The python module works by compiling the C++ application as a library, and using CDLL/ctypes to call a C function interface. When you call the CDLL()
function in python, the load fails if there are any missing symbols that the OS doesn't find in the library itself, and can't load from other available libraries.
The particular symbol I'm getting as missing is a C++ mangled name __ZN3MPI3Win14Set_errhandlerERKNS_10ErrhandlerE
, which is probably MPI_Win_set_errhandler (or some namespaced/object oriented equivilent with a similar name). For context, I've compiled it using the python/setup_serial.py
file, which should build with a dummy MPI interface, and shouldn't reference any real MPI symbols at all; so this is a rogue reference that's crept in somewhere.

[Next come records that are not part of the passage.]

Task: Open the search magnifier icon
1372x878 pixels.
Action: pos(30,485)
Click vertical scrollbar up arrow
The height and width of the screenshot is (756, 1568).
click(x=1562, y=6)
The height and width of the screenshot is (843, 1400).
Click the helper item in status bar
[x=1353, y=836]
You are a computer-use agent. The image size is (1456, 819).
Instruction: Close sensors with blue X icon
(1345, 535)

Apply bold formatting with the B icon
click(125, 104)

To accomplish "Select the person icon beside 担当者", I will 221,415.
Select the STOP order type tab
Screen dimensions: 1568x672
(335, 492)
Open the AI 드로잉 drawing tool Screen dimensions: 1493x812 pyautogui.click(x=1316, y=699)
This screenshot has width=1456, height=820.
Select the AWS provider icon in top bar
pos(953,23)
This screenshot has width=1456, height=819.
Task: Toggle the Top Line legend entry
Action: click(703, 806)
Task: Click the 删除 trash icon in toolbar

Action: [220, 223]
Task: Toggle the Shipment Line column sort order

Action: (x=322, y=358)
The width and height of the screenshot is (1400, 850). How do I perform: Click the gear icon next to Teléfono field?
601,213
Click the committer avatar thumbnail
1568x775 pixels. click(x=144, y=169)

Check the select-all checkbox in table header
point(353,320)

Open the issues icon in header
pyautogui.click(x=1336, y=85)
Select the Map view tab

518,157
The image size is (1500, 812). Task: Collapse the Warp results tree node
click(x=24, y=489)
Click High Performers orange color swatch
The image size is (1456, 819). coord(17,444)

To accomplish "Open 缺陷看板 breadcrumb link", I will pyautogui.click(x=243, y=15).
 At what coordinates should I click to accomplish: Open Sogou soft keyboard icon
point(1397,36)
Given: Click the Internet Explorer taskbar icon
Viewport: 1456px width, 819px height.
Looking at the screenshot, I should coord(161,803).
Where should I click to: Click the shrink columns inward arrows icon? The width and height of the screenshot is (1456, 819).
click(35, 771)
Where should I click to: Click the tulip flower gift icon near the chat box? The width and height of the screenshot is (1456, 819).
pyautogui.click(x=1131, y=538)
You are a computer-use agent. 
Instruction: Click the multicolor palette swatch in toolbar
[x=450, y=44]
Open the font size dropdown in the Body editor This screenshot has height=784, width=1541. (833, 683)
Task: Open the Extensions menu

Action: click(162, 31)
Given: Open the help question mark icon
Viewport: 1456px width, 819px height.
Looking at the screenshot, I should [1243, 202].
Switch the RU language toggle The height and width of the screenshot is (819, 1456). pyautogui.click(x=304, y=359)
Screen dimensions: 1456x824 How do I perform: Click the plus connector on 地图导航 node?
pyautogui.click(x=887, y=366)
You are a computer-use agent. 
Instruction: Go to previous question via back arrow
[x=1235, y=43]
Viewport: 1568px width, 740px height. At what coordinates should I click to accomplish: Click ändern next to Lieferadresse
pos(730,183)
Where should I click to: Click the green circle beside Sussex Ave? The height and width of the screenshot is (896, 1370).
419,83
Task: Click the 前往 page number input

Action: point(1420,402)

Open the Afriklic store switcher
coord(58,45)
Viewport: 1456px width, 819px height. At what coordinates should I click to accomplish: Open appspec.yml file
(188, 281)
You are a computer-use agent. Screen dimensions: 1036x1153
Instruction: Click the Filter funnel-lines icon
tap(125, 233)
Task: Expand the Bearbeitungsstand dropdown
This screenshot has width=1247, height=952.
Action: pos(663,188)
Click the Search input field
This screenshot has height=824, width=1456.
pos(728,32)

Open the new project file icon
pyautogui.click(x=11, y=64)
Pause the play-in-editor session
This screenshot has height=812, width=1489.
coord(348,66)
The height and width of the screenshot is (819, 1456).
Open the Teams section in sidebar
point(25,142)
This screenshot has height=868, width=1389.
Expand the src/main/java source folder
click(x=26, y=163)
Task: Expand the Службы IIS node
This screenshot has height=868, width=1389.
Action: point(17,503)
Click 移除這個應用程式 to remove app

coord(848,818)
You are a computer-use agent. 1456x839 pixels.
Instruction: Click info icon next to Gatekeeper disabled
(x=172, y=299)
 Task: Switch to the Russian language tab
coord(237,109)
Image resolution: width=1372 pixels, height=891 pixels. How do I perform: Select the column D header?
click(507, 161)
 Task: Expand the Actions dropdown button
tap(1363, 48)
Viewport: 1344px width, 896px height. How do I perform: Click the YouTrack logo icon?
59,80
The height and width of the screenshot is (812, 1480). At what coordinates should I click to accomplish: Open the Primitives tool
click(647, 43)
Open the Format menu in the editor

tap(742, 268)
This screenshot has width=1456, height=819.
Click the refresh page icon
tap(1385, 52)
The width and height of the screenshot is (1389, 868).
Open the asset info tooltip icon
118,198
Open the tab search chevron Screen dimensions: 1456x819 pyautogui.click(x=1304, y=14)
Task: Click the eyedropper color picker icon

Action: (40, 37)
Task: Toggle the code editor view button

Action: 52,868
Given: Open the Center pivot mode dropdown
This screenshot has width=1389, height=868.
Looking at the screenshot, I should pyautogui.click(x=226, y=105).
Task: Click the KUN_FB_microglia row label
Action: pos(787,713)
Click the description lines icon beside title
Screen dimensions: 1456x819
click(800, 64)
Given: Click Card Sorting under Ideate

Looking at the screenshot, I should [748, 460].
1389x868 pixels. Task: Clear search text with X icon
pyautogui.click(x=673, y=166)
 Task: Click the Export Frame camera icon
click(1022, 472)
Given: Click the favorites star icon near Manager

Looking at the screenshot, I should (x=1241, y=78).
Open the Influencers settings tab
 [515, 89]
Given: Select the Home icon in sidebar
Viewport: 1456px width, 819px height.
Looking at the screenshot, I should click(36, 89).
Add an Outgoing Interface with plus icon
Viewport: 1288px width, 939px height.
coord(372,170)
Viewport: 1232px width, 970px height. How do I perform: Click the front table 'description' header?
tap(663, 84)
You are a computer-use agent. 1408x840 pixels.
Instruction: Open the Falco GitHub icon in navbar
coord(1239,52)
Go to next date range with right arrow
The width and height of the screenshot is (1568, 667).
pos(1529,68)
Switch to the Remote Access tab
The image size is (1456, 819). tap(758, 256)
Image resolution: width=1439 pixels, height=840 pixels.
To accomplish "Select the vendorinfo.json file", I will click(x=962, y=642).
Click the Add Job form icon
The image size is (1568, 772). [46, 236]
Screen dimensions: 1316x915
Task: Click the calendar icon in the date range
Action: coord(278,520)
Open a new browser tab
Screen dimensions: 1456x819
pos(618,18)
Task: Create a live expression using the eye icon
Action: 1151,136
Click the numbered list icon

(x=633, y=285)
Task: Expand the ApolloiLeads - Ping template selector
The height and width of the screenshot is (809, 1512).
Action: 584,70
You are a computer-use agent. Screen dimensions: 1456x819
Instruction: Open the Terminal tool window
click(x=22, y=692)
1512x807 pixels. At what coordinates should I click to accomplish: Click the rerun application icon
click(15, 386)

I've also made some modifications to the source, but I get the same error when I disable all my changes.
My question is, what is the best debugging strategy for finding out where a symbol is referenced in a dynamic library giving this sort of error? So far, I've tried searching the source for references to this symbol (or parts of the name,) but I'm not finding any instances (in fact, the only results are the binary files from the python build process, of the library I'm having trouble importing.)
My next step is to search inside the binary somehow, I guess, but I have no idea where to begin that (or some other strategy).